WHAT YOU ARE ASKED TO DO: Determine how many lines in the material below contain the word "tile", and give that number without comment.

INPUT:
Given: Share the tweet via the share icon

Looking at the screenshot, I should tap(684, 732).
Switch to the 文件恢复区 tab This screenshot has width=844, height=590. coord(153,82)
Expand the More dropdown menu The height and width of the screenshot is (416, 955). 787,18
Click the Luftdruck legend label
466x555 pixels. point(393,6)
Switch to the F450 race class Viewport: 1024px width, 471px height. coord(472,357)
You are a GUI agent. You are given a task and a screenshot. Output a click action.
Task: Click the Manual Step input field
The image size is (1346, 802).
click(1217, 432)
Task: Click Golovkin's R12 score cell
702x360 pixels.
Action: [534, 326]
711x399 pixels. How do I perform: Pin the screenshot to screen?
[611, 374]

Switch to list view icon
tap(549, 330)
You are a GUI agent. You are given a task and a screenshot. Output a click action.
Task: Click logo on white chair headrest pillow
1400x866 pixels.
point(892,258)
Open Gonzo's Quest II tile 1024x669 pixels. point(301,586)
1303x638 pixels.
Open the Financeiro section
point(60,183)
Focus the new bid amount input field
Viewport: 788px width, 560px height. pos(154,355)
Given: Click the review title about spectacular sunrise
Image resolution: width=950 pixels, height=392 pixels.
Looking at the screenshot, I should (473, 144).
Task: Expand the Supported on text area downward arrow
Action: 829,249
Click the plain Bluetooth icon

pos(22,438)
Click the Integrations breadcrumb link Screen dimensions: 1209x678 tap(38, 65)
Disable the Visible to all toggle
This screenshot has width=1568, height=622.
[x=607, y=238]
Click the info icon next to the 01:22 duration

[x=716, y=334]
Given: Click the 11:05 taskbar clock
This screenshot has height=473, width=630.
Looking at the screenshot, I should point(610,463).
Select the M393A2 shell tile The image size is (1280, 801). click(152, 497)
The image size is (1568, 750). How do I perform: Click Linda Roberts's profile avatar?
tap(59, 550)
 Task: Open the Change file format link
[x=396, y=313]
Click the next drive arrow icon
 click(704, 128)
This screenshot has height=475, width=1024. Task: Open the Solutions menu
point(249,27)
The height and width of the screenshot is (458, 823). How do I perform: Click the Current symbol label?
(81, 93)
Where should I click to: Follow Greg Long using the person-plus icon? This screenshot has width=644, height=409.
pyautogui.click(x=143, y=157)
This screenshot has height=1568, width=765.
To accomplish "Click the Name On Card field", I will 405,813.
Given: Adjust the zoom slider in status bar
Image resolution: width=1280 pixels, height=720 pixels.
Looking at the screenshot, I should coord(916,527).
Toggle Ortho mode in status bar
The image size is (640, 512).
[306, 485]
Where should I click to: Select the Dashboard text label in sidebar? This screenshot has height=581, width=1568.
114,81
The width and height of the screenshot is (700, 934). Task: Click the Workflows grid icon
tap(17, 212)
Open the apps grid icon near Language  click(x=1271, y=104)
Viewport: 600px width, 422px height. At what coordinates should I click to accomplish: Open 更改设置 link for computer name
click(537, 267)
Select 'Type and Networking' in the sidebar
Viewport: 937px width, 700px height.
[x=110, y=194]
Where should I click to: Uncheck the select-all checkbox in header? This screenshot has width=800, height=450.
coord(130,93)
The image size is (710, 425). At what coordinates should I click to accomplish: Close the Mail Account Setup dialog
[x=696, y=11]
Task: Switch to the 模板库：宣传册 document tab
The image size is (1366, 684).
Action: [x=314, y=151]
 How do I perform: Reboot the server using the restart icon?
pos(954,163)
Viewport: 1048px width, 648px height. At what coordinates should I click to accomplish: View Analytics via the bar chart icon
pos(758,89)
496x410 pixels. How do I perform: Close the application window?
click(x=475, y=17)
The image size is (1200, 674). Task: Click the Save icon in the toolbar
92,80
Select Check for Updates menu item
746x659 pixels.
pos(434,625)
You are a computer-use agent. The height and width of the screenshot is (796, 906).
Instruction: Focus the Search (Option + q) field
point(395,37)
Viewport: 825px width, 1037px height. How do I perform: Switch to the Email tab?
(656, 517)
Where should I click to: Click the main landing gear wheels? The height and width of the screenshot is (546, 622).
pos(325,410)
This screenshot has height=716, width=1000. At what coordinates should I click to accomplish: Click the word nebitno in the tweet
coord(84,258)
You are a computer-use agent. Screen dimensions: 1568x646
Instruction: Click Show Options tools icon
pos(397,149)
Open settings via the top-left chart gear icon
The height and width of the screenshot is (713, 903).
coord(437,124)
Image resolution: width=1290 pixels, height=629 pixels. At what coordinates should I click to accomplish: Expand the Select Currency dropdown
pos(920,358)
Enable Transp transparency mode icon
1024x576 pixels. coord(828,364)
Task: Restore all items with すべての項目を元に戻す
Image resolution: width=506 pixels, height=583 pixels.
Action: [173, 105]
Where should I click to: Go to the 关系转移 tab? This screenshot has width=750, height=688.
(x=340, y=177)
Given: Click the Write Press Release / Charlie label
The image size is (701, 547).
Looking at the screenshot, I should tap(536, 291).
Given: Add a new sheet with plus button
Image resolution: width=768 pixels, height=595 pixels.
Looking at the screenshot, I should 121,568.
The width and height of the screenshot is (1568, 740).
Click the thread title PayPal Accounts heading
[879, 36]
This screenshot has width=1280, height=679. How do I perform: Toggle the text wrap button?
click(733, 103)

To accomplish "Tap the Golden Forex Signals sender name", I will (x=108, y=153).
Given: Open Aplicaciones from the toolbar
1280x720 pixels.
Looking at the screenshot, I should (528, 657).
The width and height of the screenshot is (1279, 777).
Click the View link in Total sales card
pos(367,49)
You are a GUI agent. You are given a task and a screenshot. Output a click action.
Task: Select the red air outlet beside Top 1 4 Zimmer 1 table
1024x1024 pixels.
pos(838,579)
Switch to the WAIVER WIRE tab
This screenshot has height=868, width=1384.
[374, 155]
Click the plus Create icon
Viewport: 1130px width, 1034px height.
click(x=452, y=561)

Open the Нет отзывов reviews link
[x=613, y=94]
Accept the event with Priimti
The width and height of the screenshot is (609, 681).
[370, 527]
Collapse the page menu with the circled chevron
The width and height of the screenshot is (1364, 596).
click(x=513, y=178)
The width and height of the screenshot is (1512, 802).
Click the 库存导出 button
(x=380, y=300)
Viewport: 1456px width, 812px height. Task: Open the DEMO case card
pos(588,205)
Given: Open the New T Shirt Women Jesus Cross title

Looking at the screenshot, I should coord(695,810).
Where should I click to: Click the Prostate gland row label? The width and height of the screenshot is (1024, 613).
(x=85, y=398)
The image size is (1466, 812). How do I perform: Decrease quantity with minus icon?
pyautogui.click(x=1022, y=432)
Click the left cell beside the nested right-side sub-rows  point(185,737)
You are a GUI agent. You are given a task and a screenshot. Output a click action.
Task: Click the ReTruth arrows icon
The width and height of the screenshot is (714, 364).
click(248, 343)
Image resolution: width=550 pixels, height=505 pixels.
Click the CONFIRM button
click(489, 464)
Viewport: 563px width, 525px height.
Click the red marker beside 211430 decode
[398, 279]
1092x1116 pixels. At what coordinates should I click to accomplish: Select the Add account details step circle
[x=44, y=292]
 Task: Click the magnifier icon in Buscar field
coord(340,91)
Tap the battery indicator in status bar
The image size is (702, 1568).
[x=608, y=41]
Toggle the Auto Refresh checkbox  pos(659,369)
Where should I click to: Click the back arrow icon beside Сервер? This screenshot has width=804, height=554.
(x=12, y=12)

WRITTEN RESPONSE: 2